Instintivamente eles olharam pela janela e avistaram a copa de algumas árvores da Floresta. Hagrid passava tempo demais lá. Tanto tempo que suas plantações de abóbora estavam cobertas de outras plantas.
- O que quer que Hagrid esteja fazendo lá ele não quer que ninguém saiba e usa o Mapa para se certificar de que está sozinho – concluiu Hermione.
- Mas esta noite ele vai estar sem o Mapa para protegê-lo – murmurou Harry muito sério.
- Harry, você não está pensando em... – começou Rony.
- Estou sim! Vou ver de perto o que é que pode ter feito Hagrid agir assim.
Quando Harry subiu para o dormitório com o intuito de pegar a capa da invisibilidade, Hermione e Gina estavam aflitas. O muro ao redor da Floresta era encantado e Harry poderia se machucar ou arrumar encrenca tentando passar por lá.
- Você tem que convencê-lo a mudar de idéia, Ron – pediu Hermione.

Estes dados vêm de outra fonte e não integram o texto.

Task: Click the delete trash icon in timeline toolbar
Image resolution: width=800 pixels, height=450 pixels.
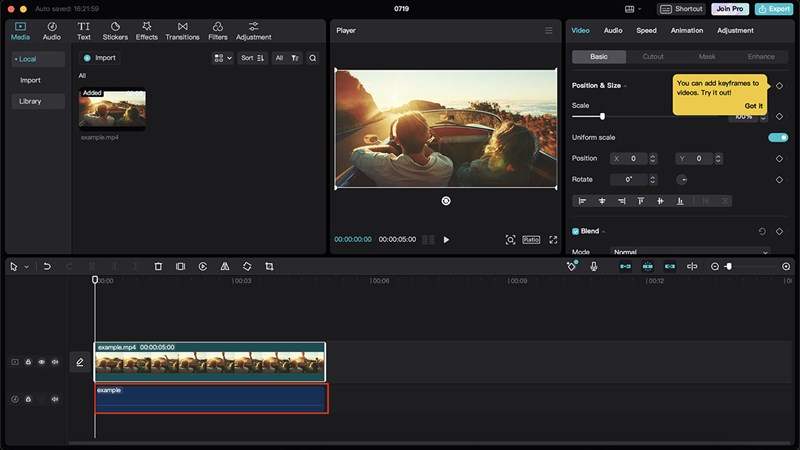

- Ah, agora eu sou Ron, não é?
- Vocês dois não vão discutir agora! – ordenou Gina – Temos coisas mais importantes para pensar além da dor de cotovelo de cada um. Se vocês ainda não conseguiram reparar, Harry quer sair do castelo, atravessar aquele muro idiota e se embrenhar numa Floresta cheia de criaturas estranhas. O que eu não considero muito seguro, ainda mais que Hagrid vai dar falta do mapa mais cedo ou mais tarde!
A franqueza de Gina era uma característica que costumava provocar constrangimentos em Rony, mas desta vez, ela lhe deu uma idéia.

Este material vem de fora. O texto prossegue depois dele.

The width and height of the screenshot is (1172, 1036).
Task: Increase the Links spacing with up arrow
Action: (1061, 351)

- Ta, ta, você está certa! Eu pensei numa coisa. Você disse que Hagrid vai dar falta do Mapa. Isso quer dizer que ele vai ficar atento a todos os movimentos estranhos da Floresta. O que precisamos fazer é convencer Harry a não segui-lo hoje. Seria muito óbvio. Se Hagrid se convencer que perdeu o Mapa e ninguém o achou, logo vai baixar a guarda. E até lá, Harry pode se envolver com outro assunto e desistir dessa idéia.
- Perfeito! – exclamou Hermione.
- Quando ele chegar você...
Gina foi interrompida pelo namorado que acabara de entrar afobado na sala. Logo Hermione e Rony trataram de convencê-lo de que seria imprudente seguir um meio-gigante alerta numa floresta perigosa.

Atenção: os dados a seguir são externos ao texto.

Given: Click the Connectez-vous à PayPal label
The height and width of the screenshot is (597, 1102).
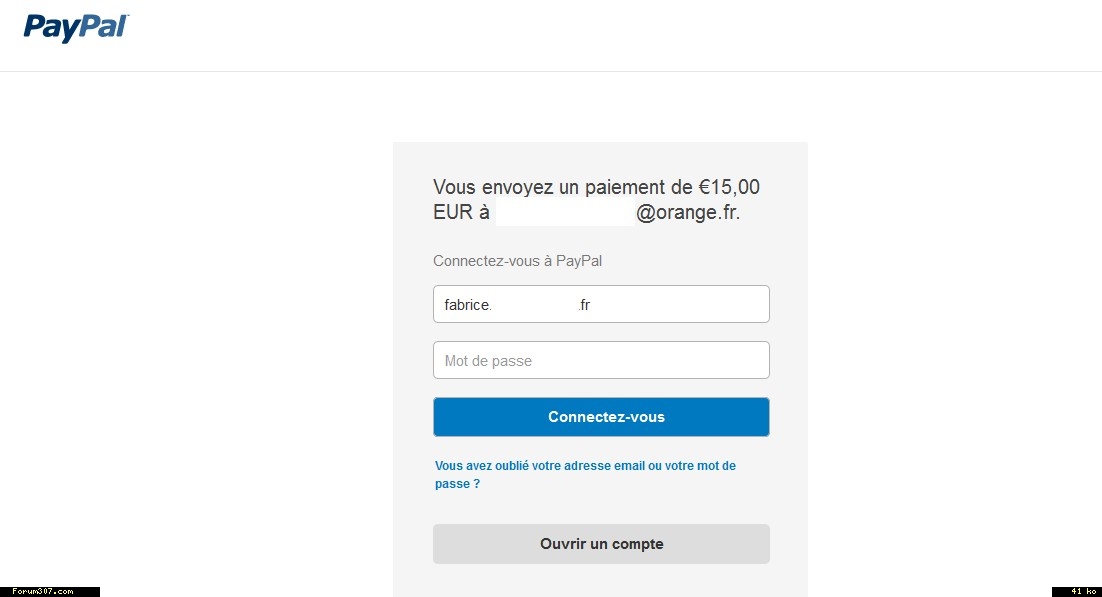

A contragosto, Herry aceitou esperar mais uns dias. Mas avisou os amigos que durante a Festa do Dia das Bruxas, na semana seguinte, ele sairia escondido atrás de Hagrid.
- É melhor mesmo, pois assim eu encontro um jeito de passar por aquele muro.
O fim de semana passou e com os deveres prontos e os olhos vermelhos cercados por escuras olheiras, os alunos se dirigiram para sua primeira aula da semana.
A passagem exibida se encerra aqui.